Preparing Your Driver Emergency Kit
It’s always important to carry an emergency driver kit in case of an urgent situation or vehicle breakdown. This is all the more important in the winter season, when weather conditions provide added health and safety risks. Here are some of the items you should have on your emergency checklist:
- Non-perishable food and a can opener
- Bottled water
- A warm blanket and/or sleeping bag
- Proper clothing (a winter coat, rain gear, and an extra pair of gloves, socks, hat, etc.)
- A fully stocked First Aid kit
- Your prescription medication
- A pocket knife
- A small shovel
- A bag of salt or sand for tire traction
- A cell phone, power charger and external batteries
- A flashlight with extra batteries
- Extra washer fluid
- A tool set (pliers, wrench, screwdriver, etc.)
- Tire chains or traction mats
- Jumper cables
- A windshield brush and scraper for snow removal
Battling Driver Fatigue
Alertness is essential in winter weather conditions. That’s why it’s important that drivers be aware of the signs of driver fatigue. Of course you need to be concerned about falling asleep at the wheel. However, it’s equally important to be aware of tiredness and exhaustion, which slow your reflexes and decrease your ability to concentrate and respond quickly to conditions.
Here are a few ways to prevent accidents related to driver fatigue:
Know the signs. Be aware of the early signs of driver fatigue such as drowsiness, frequent blinking and yawning.
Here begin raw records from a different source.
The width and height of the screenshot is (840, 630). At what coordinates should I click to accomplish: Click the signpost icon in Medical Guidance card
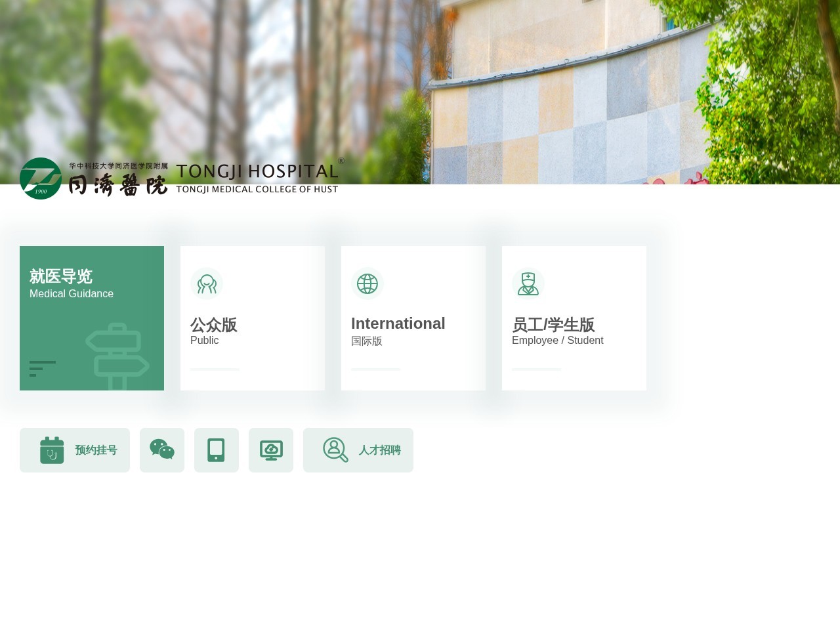117,357
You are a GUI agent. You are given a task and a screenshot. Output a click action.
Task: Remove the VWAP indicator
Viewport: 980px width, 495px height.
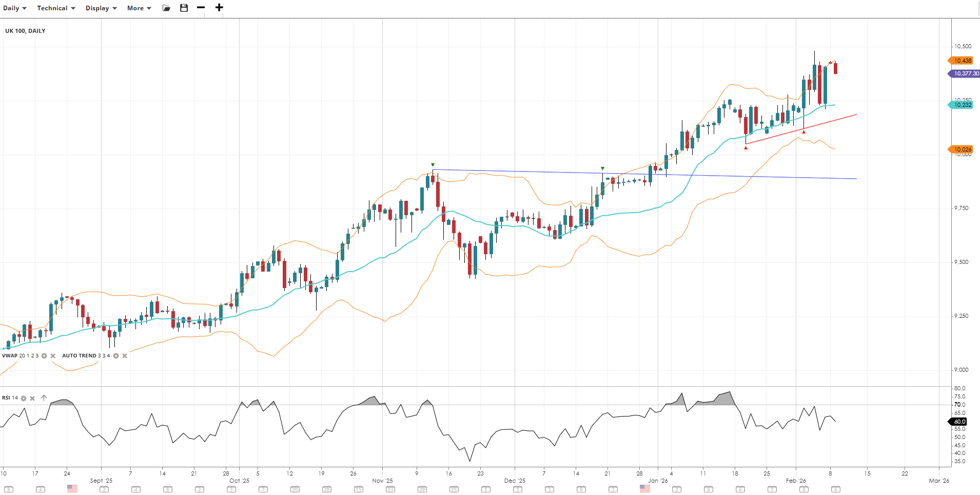53,356
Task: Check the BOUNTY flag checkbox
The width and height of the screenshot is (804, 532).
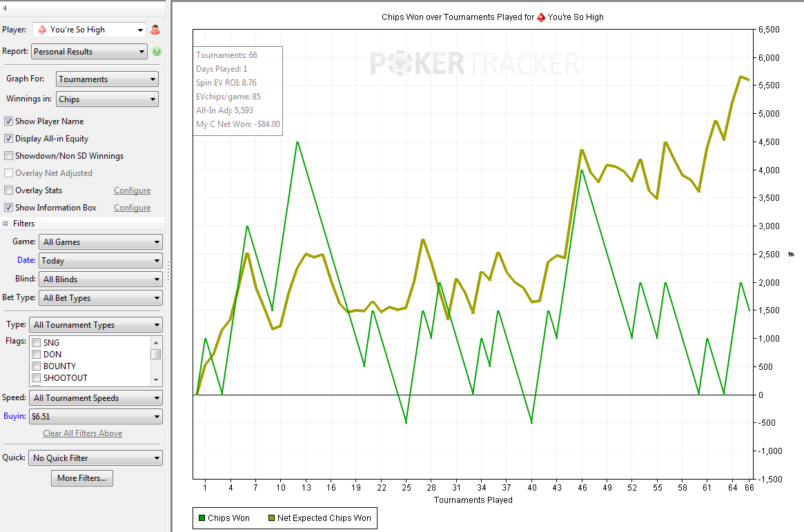Action: [x=37, y=366]
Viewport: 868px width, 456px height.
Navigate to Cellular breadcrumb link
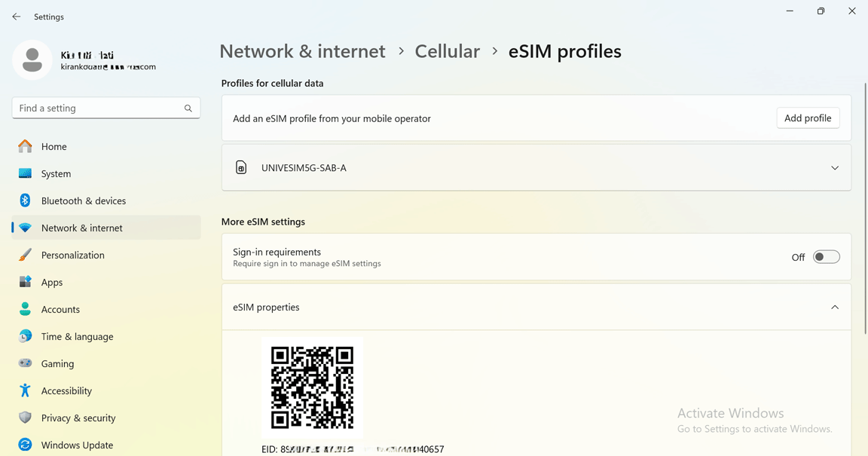(447, 51)
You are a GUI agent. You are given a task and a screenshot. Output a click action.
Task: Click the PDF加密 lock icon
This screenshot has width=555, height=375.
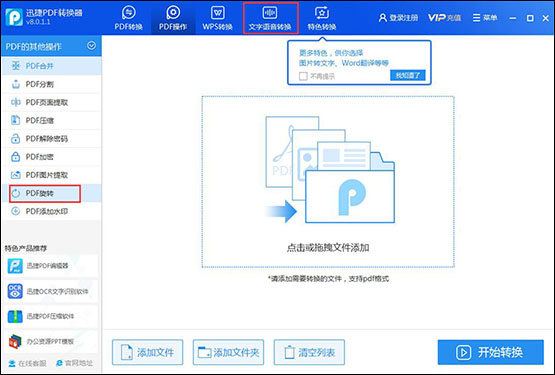point(16,157)
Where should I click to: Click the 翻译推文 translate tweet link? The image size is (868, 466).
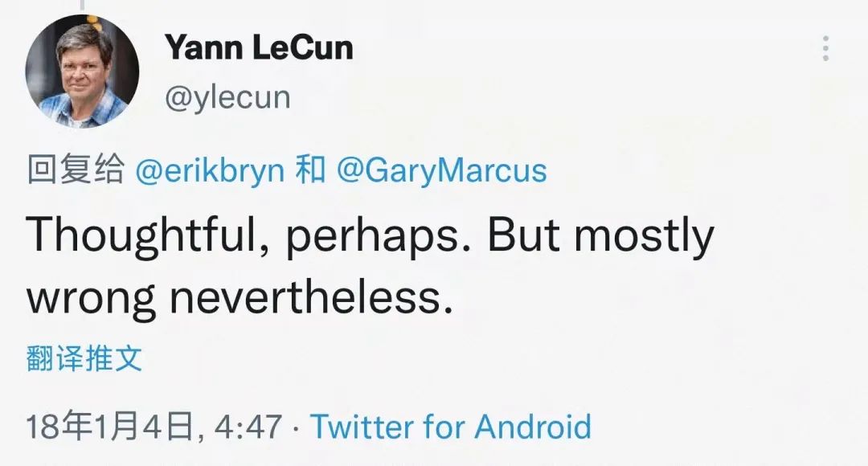click(84, 359)

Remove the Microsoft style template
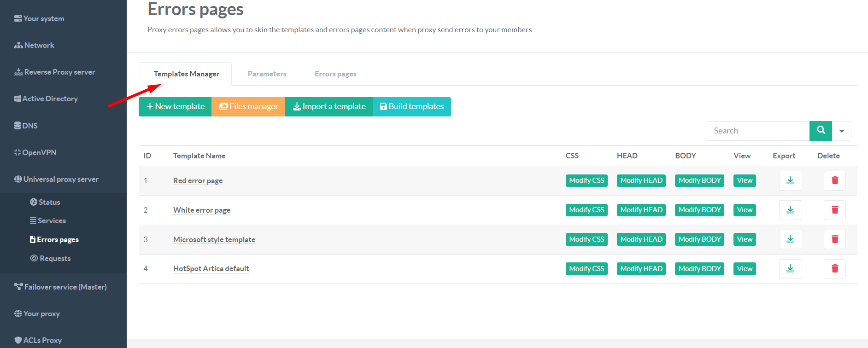(834, 239)
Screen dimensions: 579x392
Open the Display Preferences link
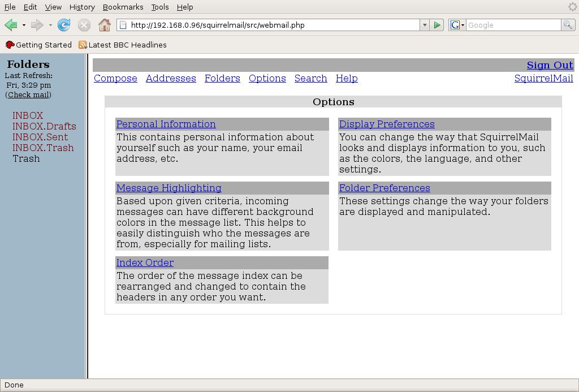(x=387, y=124)
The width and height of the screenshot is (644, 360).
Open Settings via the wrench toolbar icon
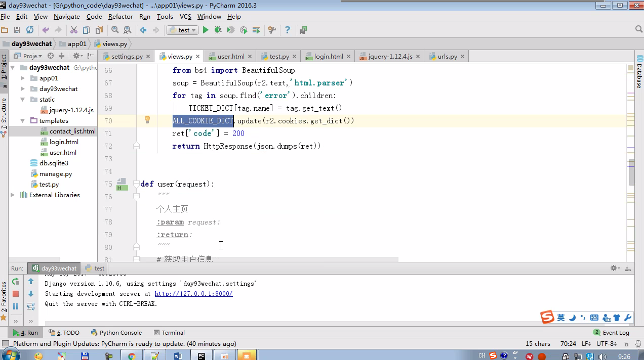click(x=272, y=30)
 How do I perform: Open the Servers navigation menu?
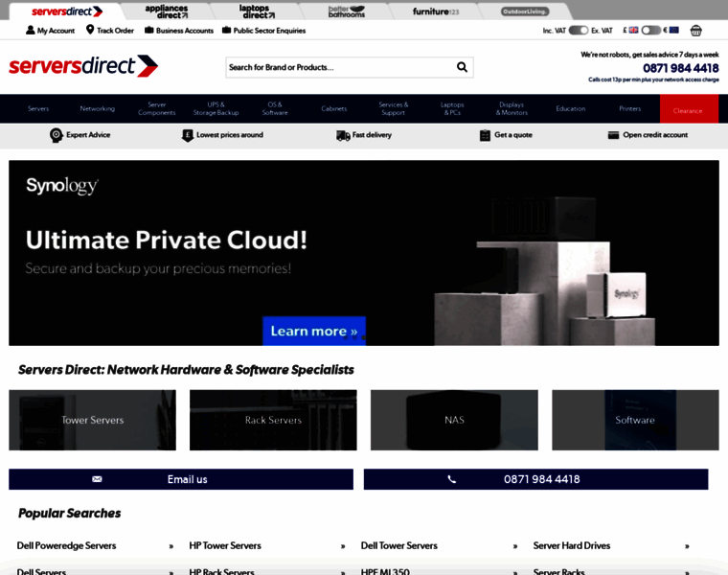(38, 108)
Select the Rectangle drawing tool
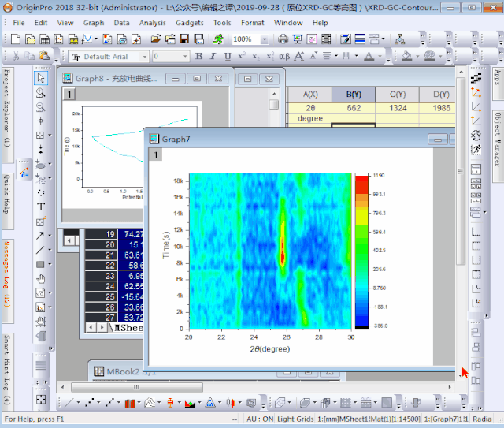The image size is (504, 428). (x=41, y=264)
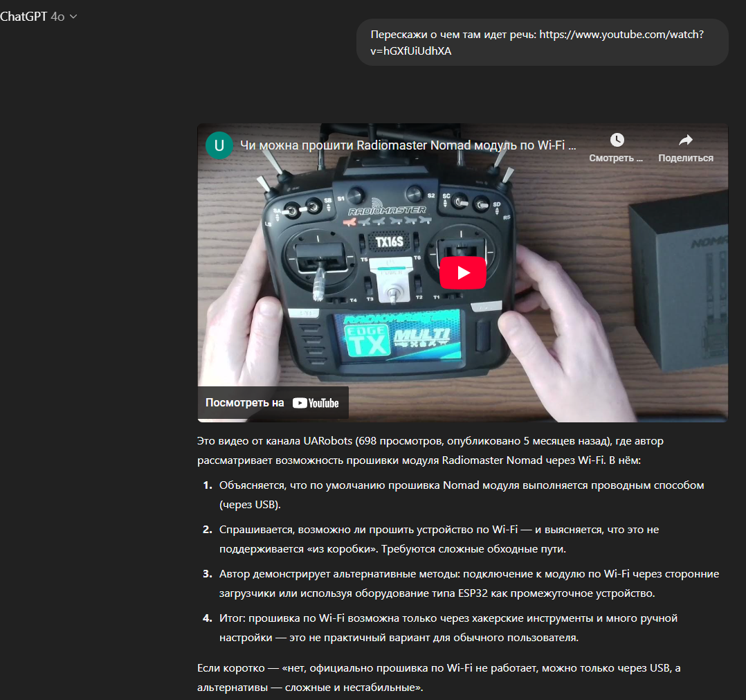Click the UARobots channel avatar circle
Image resolution: width=746 pixels, height=700 pixels.
click(x=219, y=145)
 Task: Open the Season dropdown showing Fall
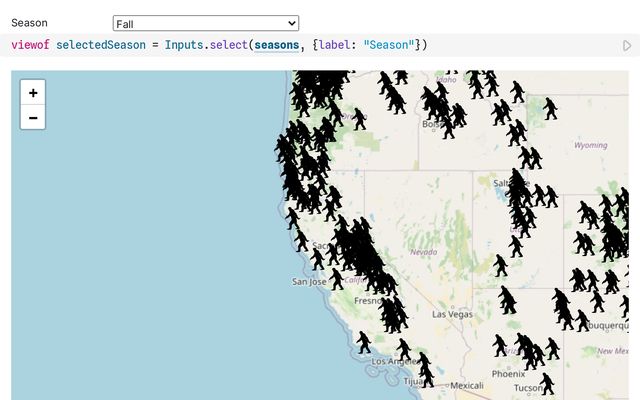205,23
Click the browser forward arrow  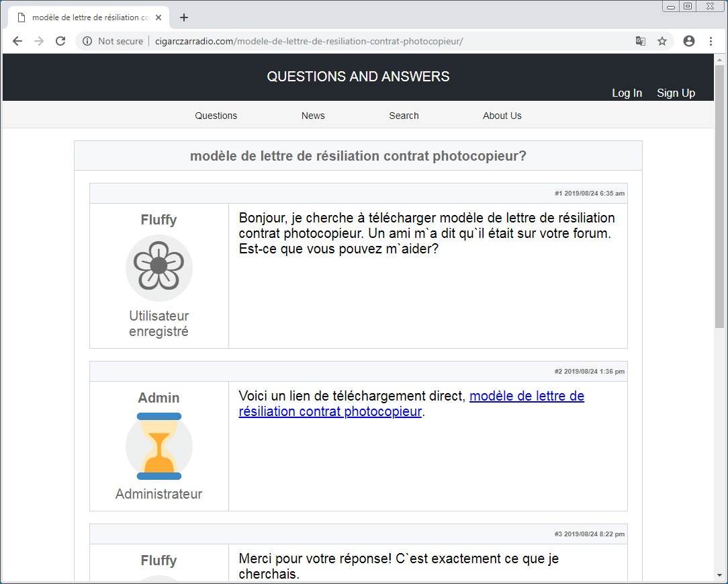coord(39,41)
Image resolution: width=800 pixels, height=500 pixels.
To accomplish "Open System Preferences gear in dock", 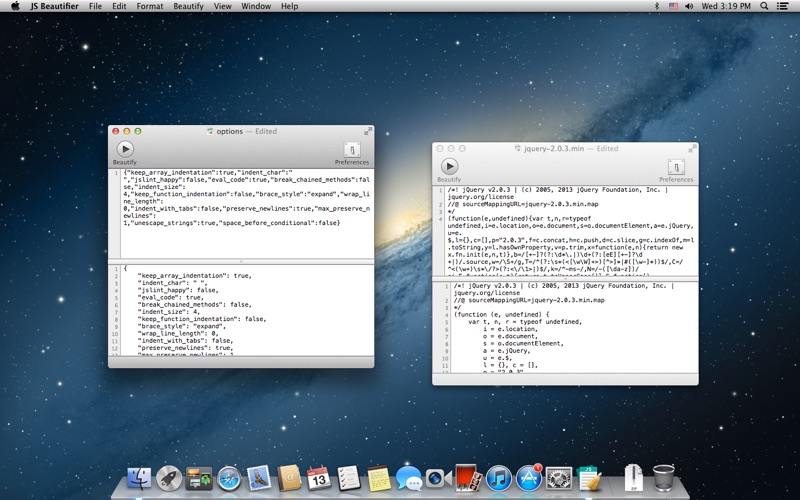I will click(x=559, y=479).
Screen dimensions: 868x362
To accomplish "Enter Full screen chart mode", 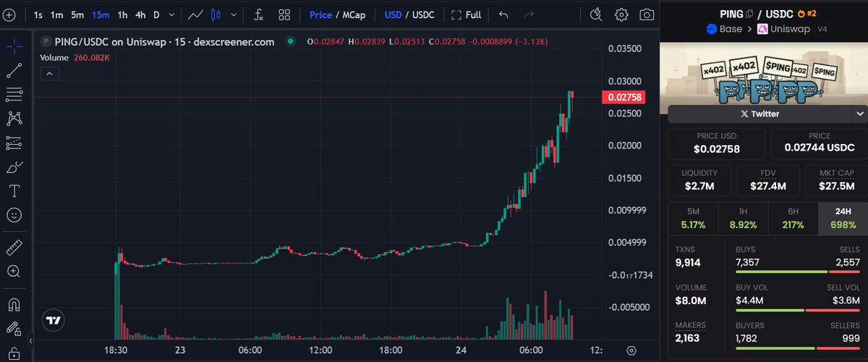I will click(466, 14).
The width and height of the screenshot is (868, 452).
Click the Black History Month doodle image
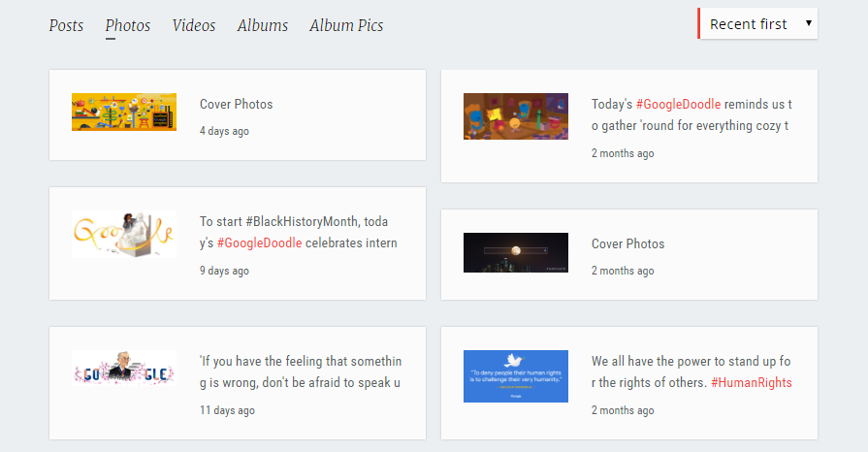click(124, 234)
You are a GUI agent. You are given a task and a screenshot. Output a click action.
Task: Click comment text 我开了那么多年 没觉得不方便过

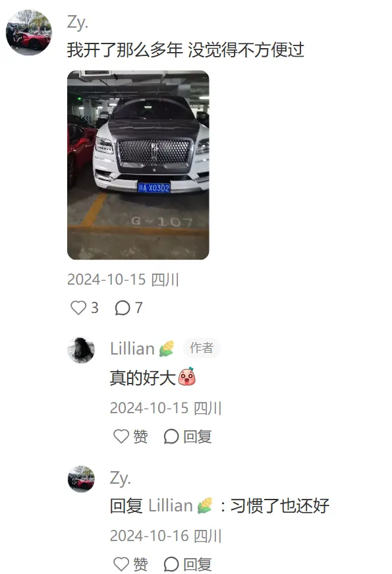[x=186, y=50]
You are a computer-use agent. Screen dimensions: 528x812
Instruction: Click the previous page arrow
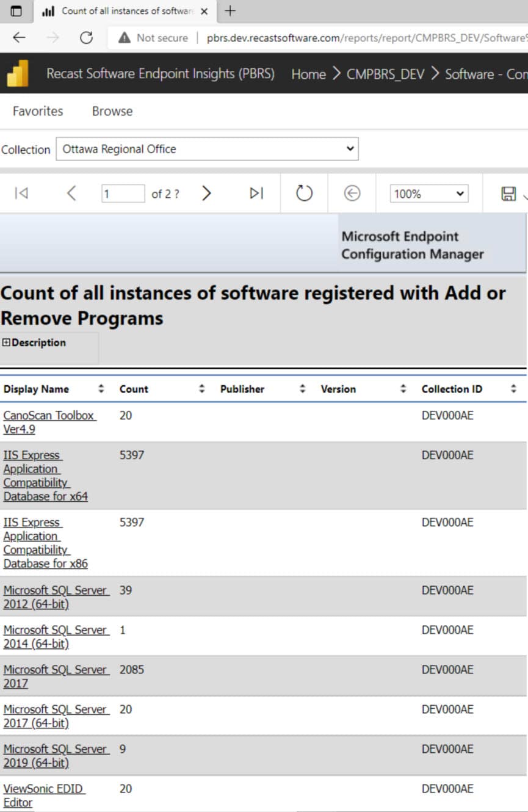tap(71, 194)
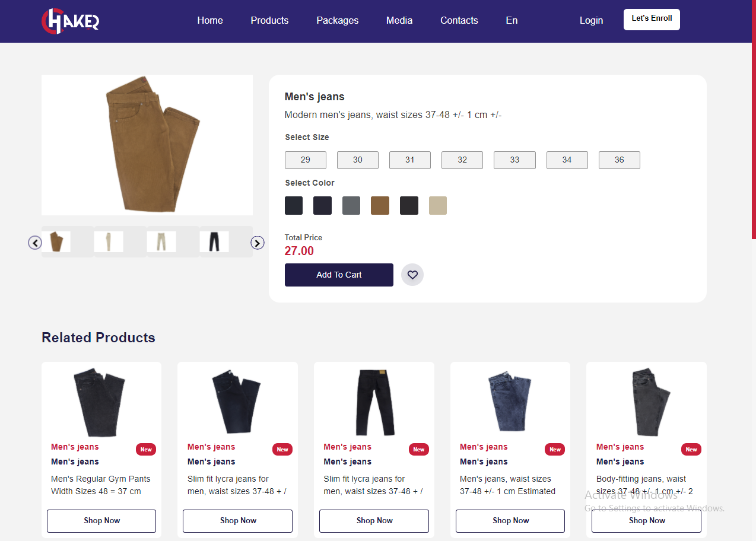Go to the Packages page

coord(337,21)
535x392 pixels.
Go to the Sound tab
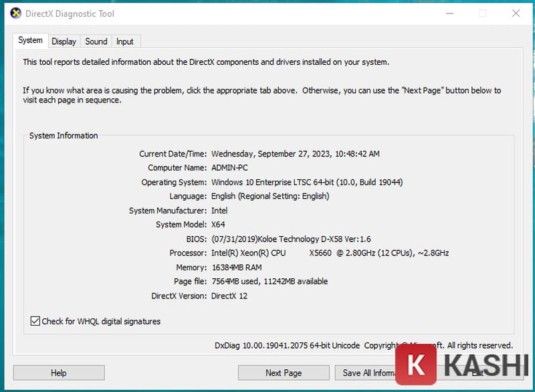click(x=96, y=41)
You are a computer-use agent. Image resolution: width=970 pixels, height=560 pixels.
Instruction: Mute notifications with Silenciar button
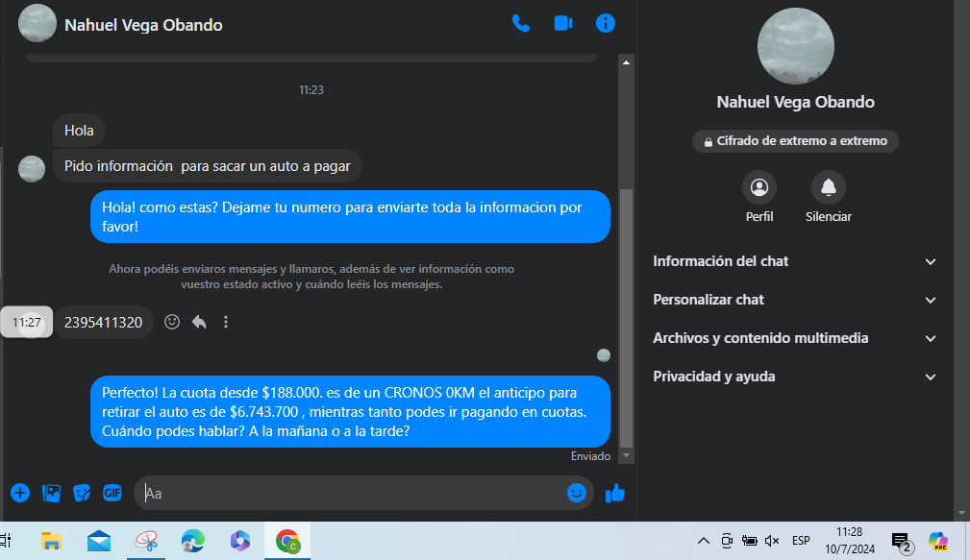[828, 187]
Be honest with yourself. If you feel yourself growing weary and need a break, don’t try to push through it and be a hero. It’s not worth the risk. Find somewhere safe to stop and take at least a 20 to 30 minute nap.
Stick to highway routes when possible. It’s more difficult to find a rest area on a two-lane road. Try to use highways with rest stops as much as possible.
Eat well! Eating light, fresh meals will energize you as opposed to sugar and carbohydrate heavy foods which will leave you feeling tired.
Be schedule savvy. If you struggle with fatigue in pre-dawn hours, try to avoid scheduling driving during these hours when possible.
Know the side-effects of your meds. Either avoid medications that may cause drowsiness or don’t schedule drives when you need to be on these medications.
Winter weather can make driving more challenging, but with adequate preparation, extra caution, and alertness, you can minimize the risk of both mechanical failures and accidents on the road.